EXERCISE DETAILS: Type out the entries again, matching each one exactly.

Stored data:
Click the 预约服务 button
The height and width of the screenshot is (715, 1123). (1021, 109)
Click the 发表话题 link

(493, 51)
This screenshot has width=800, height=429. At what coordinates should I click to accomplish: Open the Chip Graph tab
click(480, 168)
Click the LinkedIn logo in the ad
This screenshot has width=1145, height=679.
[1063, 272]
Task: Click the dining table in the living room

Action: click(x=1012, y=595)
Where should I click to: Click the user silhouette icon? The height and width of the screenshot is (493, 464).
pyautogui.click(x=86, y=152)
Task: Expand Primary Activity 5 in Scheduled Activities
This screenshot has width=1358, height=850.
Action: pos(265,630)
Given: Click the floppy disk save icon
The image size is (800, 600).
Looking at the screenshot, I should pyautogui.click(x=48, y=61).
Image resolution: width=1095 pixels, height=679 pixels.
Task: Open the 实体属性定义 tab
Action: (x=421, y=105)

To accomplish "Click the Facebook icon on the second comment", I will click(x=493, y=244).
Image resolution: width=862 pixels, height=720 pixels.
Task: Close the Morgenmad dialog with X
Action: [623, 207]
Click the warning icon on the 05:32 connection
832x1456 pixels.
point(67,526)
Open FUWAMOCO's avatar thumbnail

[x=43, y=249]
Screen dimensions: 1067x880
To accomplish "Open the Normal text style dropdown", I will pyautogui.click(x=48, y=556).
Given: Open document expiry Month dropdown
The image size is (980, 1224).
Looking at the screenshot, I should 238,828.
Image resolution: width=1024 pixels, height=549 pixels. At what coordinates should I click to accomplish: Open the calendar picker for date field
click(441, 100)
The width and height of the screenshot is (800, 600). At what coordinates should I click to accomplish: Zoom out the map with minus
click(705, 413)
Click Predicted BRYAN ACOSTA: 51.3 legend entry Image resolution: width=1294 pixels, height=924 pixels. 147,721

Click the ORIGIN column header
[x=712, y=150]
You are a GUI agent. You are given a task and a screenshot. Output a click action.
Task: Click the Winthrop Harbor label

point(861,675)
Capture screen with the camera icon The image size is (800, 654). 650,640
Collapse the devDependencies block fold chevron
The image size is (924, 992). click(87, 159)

WRITTEN SOLUTION:
Click the 预约服务 button
The height and width of the screenshot is (715, 1123). (1021, 109)
Click the 发表话题 link

(493, 51)
This screenshot has width=800, height=429. At what coordinates should I click to accomplish: Open the Chip Graph tab
click(480, 168)
Click the LinkedIn logo in the ad
This screenshot has width=1145, height=679.
[1063, 272]
Task: Click the dining table in the living room

Action: click(x=1012, y=595)
Where should I click to: Click the user silhouette icon? The height and width of the screenshot is (493, 464).
pyautogui.click(x=86, y=152)
Task: Expand Primary Activity 5 in Scheduled Activities
This screenshot has width=1358, height=850.
Action: pos(265,630)
Given: Click the floppy disk save icon
The image size is (800, 600).
Looking at the screenshot, I should pyautogui.click(x=48, y=61).
Image resolution: width=1095 pixels, height=679 pixels.
Task: Open the 实体属性定义 tab
Action: (x=421, y=105)

To accomplish "Click the Facebook icon on the second comment", I will click(x=493, y=244).
Image resolution: width=862 pixels, height=720 pixels.
Task: Close the Morgenmad dialog with X
Action: [623, 207]
Click the warning icon on the 05:32 connection
832x1456 pixels.
point(67,526)
Open FUWAMOCO's avatar thumbnail

[x=43, y=249]
Screen dimensions: 1067x880
To accomplish "Open the Normal text style dropdown", I will pyautogui.click(x=48, y=556).
Given: Open document expiry Month dropdown
The image size is (980, 1224).
Looking at the screenshot, I should 238,828.
Image resolution: width=1024 pixels, height=549 pixels. At what coordinates should I click to accomplish: Open the calendar picker for date field
click(441, 100)
The width and height of the screenshot is (800, 600). At what coordinates should I click to accomplish: Zoom out the map with minus
click(705, 413)
Click Predicted BRYAN ACOSTA: 51.3 legend entry Image resolution: width=1294 pixels, height=924 pixels. 147,721

Click the ORIGIN column header
[x=712, y=150]
You are a GUI agent. You are given a task and a screenshot. Output a click action.
Task: Click the Winthrop Harbor label

point(861,675)
Capture screen with the camera icon The image size is (800, 654). 650,640
Collapse the devDependencies block fold chevron
The image size is (924, 992). click(87, 159)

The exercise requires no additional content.